I'm pretty sure that before I came up with my first word, I'd found a way to live 'an easier softer way'. I'd found a drug ... sugar. Bananas, cookies, whatever was in reach did the job, happiness was at the other end of a bite. I had NO PROBLEMS. Today's doctors would probably have labelled me hyper-active, but hey, you would be too after a whole bunch of bananas.
In my late teen years, caffeine, nicotine and Boone's Farm Apple wine joined the mix. With a body chemistry so jangled by substances, there's not much room for simple 'feeling' -- well, except for the King of Drugs, infatuation, a drug you don't even have to ingest. Of course I loved to feel infatuated.

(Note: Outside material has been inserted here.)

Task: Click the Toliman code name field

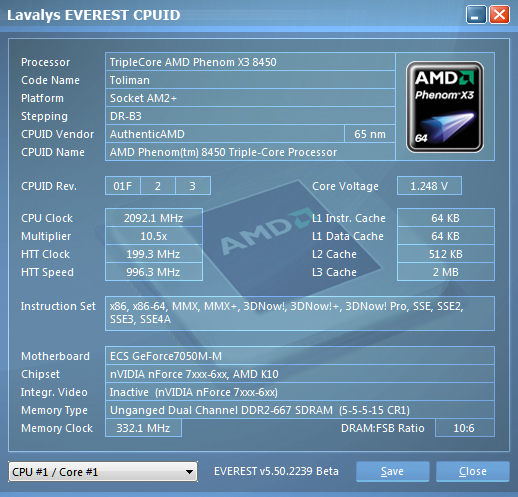Action: click(250, 80)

And then this morning I read something, a line or two which caught me totally off-guard and shot through me. I felt inspired. To my surprise, I realized that I was feeling the inspiration in my stomach. (My STOMACH?) Yup. The part you're supposed to suck in. And the feeling radiated out uncontrolled to the rest of my body til I felt like a unified whole, which I realized, is not normal, at least in my experience. What I usually count as 'feelings' are in my HEAD - feelings like competition or determination or ... JUDGEMENT. Huh? Or fear.
So when this was posted in the #2 or #3 trains last winter, it seemed too funny to not remember. But tonight, it seems it's too on topic to not include. 'Staying in' is the same thing as blocking feelings. And I want to LIVE. UNHINGED.